━━ Text shown

Sure, you can do it in your pyjamas, but running a blog is still work—and right now, Bwog is one daily editor short. Each of our staff of six Bwoggers is on call for one 24-hour period per week (or the whole weekend), QuickSpecking, making posts out of tips that come into bwgossip@columbia.edu…and bantering via e-mail about nothing in particular.
Interested? Here’s the application:
1. Five (5) QuickSpec headlines for the November 17, 2006 paper.
2. One (1) previous Bwog post you liked and why.
3. One (1) previous Bwog post you didn’t like and why.
4. A paragraph about how Bwog could improve, not to exceed three hundred (300) words.
5. A mock Bwog post on a topic of your choice, not to exceed four hundred (400) words.
E-mail what you come up with to bwog@columbia.edu no later than NEXT FRIDAY, JANUARY 19 at midnight. And feel free to contact us in the meantime with questions. Also! We’ll be having an open meeting soon for anyone interested in writing features, doing interviews, taking pictures, covering Columbia, and generally being very distracted all the time.
16 Comments
@Anonymous I’LL HAVE YOU SPELL MY NAME CORRECTLY
@wondering can you apply anonymously to bwog?
@ask mr. manly cottingshire
@old school BRING BACK THE BUBBLY LOGO!!!

━━━━
━━ Given data

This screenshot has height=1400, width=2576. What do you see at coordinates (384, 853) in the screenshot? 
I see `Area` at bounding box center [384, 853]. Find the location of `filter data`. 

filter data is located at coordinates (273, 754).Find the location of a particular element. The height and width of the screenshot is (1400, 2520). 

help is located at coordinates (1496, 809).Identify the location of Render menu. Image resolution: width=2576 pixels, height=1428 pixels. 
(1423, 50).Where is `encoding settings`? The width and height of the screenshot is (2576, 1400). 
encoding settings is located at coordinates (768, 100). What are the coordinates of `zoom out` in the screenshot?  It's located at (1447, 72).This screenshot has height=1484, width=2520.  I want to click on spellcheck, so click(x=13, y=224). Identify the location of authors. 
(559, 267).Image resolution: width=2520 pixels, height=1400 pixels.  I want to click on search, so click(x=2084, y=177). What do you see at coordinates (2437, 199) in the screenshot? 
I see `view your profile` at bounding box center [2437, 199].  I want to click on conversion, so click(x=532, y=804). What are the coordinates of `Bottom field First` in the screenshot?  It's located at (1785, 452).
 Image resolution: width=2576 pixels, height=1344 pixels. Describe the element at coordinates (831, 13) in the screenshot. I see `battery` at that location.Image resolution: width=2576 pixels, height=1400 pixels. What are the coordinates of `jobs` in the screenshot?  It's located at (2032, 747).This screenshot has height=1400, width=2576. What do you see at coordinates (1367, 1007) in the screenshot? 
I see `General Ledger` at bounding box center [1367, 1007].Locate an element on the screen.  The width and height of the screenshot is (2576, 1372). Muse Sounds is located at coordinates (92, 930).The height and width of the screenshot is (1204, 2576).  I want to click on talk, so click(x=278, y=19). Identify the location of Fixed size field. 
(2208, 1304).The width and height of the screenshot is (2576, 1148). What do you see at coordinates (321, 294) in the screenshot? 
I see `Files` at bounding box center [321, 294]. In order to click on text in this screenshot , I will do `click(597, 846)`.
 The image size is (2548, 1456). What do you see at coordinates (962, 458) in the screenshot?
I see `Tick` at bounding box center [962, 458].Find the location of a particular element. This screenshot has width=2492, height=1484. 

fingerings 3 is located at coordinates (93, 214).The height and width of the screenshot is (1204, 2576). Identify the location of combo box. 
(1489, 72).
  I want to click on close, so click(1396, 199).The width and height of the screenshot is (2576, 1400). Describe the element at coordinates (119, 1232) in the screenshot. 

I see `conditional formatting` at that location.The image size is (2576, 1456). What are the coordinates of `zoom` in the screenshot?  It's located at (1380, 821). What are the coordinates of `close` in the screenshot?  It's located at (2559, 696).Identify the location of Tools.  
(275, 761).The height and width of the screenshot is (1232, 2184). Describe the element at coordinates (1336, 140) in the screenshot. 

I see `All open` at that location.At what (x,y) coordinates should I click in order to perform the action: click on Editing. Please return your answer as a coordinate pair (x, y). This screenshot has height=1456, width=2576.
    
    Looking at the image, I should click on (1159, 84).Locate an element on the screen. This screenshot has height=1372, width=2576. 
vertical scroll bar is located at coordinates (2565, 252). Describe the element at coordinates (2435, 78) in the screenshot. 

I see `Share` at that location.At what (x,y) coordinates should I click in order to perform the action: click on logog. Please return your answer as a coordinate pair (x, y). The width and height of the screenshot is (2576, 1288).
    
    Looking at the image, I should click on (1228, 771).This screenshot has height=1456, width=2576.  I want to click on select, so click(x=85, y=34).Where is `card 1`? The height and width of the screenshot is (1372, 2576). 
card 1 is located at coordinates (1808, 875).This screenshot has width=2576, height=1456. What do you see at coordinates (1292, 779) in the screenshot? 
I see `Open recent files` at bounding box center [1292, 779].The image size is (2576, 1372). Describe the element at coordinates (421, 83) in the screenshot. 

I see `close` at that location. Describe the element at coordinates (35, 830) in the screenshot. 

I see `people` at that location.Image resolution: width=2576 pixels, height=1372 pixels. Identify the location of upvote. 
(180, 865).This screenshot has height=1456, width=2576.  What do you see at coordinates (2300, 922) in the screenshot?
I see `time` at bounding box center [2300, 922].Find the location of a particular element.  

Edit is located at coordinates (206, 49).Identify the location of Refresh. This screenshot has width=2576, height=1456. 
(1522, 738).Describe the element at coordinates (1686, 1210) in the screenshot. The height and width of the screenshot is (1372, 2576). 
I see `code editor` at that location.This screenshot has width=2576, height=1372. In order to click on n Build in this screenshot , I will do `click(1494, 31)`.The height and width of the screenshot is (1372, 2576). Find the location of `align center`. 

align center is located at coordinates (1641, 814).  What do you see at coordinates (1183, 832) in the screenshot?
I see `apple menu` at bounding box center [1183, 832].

━━━━

**Prompt:** According to the Bwog post, when are applications due? You won't need the data here.

**Answer box:** By midnight next Friday, January 19.